A coworker turns six messy bullet points into a confident two-page memo in four seconds, and your stomach drops. That drop is the feeling of not knowing what you are looking at. This lesson replaces the knot with a picture: what the machine is, where it came from, and why understanding it is faster than you think.

  • On November 30, 2022, OpenAI released ChatGPT to the public as a free website, and it crossed a reported million users within five days. The technology existed before; what changed is who could touch it.
  • Treat that date as a historical marker, like the launch of the web browser. The specific tools have changed many times since and keep changing; the lesson teaches the part that stays true underneath.
  • A generative language model does one thing: it predicts the next word, then does it again, one word at a time, until a whole answer has poured out. A reply appearing word by word on your screen is the machine actually working, not a typing effect.
  • The predictions come from trillions of words of human writing. The model learns the deep statistical patterns of how people write, not memorized sentences; most sentences you say have never been said before by anyone.
  • Prediction sounds too small until you notice what good prediction requires: facts, grammar, feeling, plot. As Sharad Goel puts it, “It’s a complicated prediction problem but it’s still really just prediction.”

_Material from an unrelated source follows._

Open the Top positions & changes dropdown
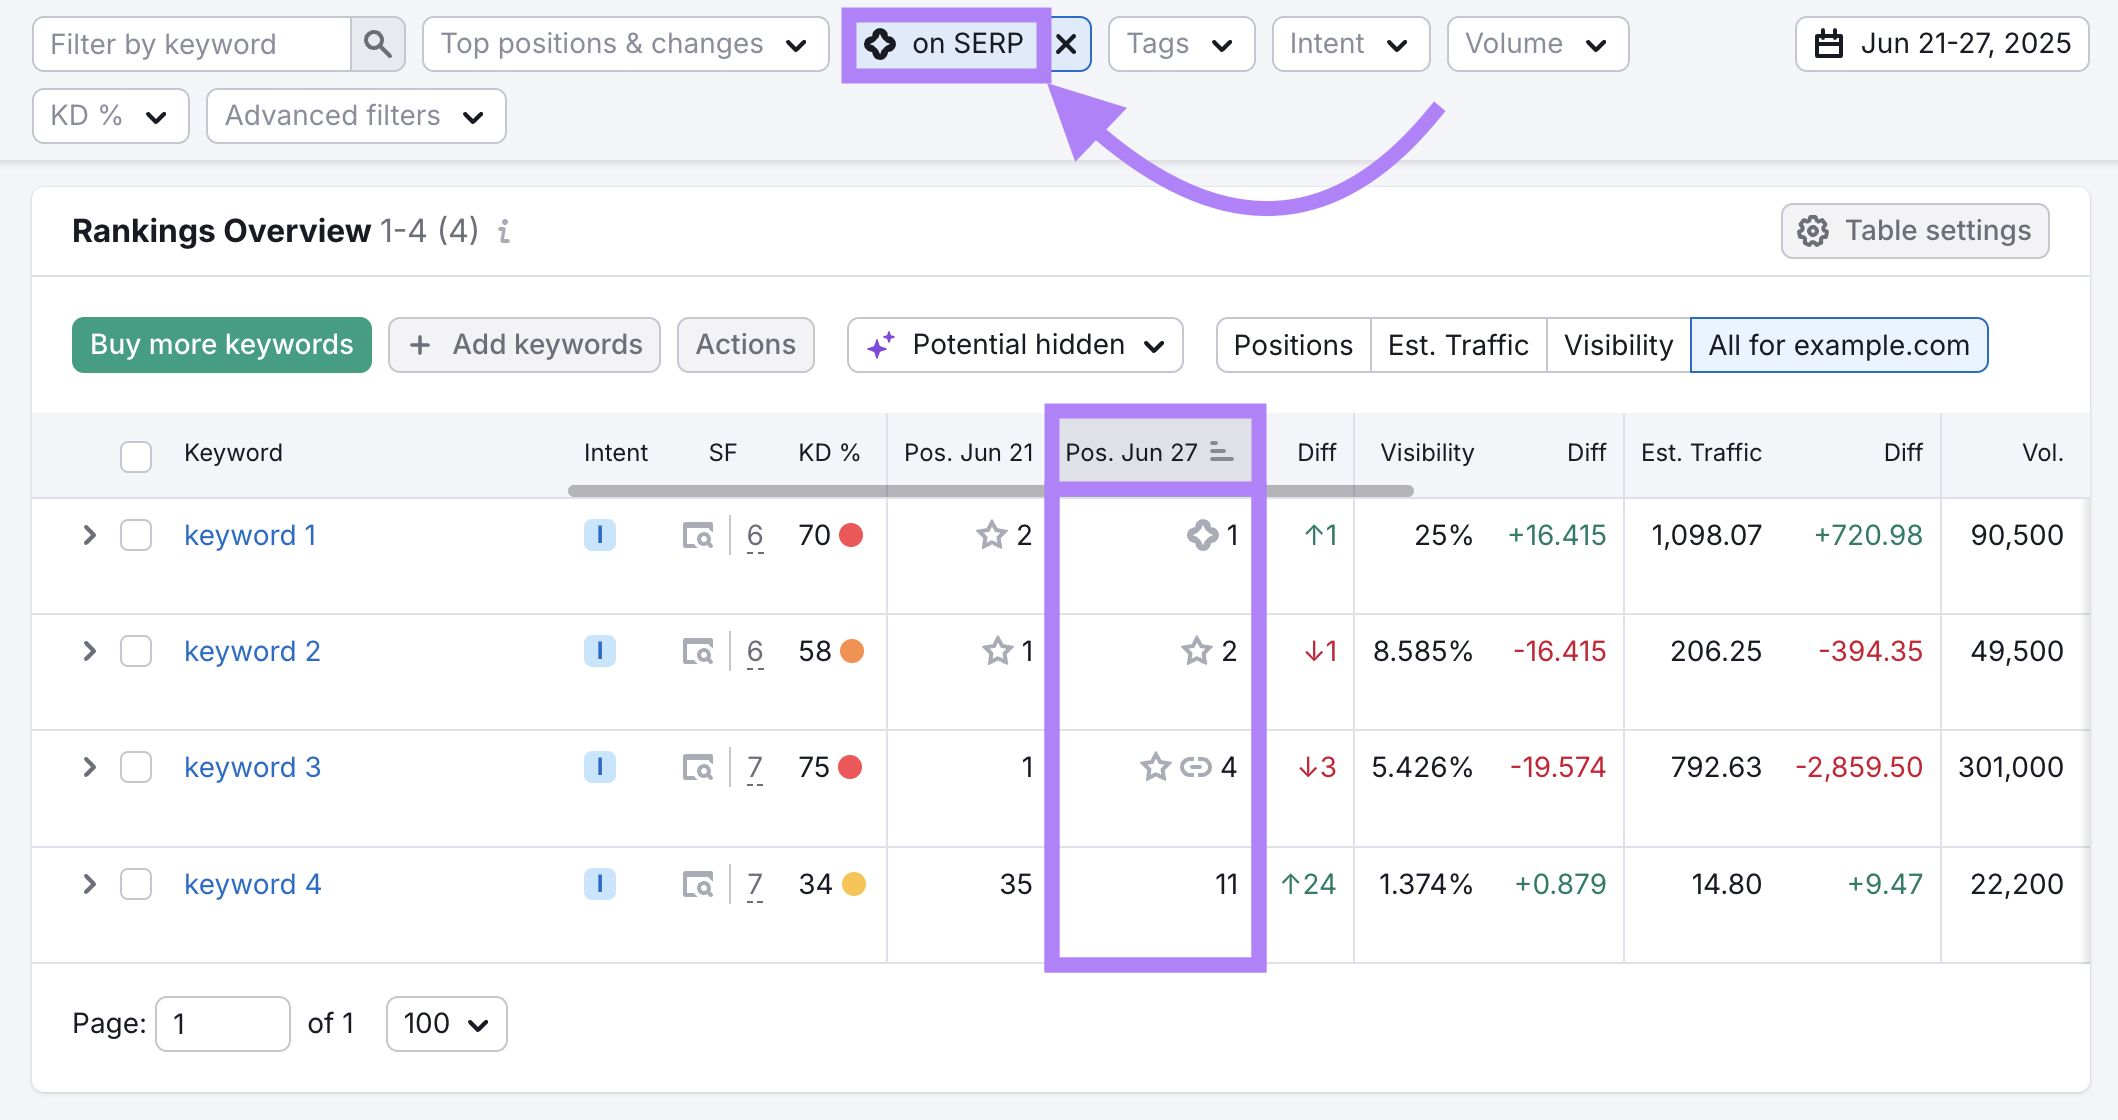click(x=625, y=44)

  • Hold both halves of the core insight: genuinely powerful, and not a mind. People who forget the first half ignore a tool their colleagues already use; people who forget the second half trust it too much.
  • Raw prediction machines are tuned afterward toward being helpful, honest, and safe. Deciding whose values that tuning reflects is one of the field’s hardest open problems, and this track returns to it in its later lessons.
  • Generative AI breaks from the older, categorizing AI you already know (spam filters, fraud flags, commute predictions) in three ways: it is general, it is generative, and it is approachable. The framing comes from the Harvard course, which borrowed it from a 2023 Goldman Sachs analysis.
  • Approachable is the quiet revolution: you operate the tool in plain English. Clear thinking in ordinary words is the entry skill, which means you are already qualified.
  • The prediction insight is a practical tool: it explains why answers sound confident even when wrong, and why the same question can get different answers twice. You will handle both cases in this track.
  • The track answers two questions in order: how do I use this well (lessons 2 through 5), and what does it mean for my world (lessons 6 through 9). The Harvard admissions story shows why you need both; the admissions office is every office.

The next time a confident, slightly wrong AI answer crosses your screen, you will know what you are looking at: a prediction machine writing one word at a time, powerful and fallible for the same reason. That accurate picture protects you from hype and from dread at once. The next lesson starts the first arc with the most useful skill in the field, asking well: a good prompt has an anatomy, a small set of parts you can learn in an afternoon. Bring a real task from your own week.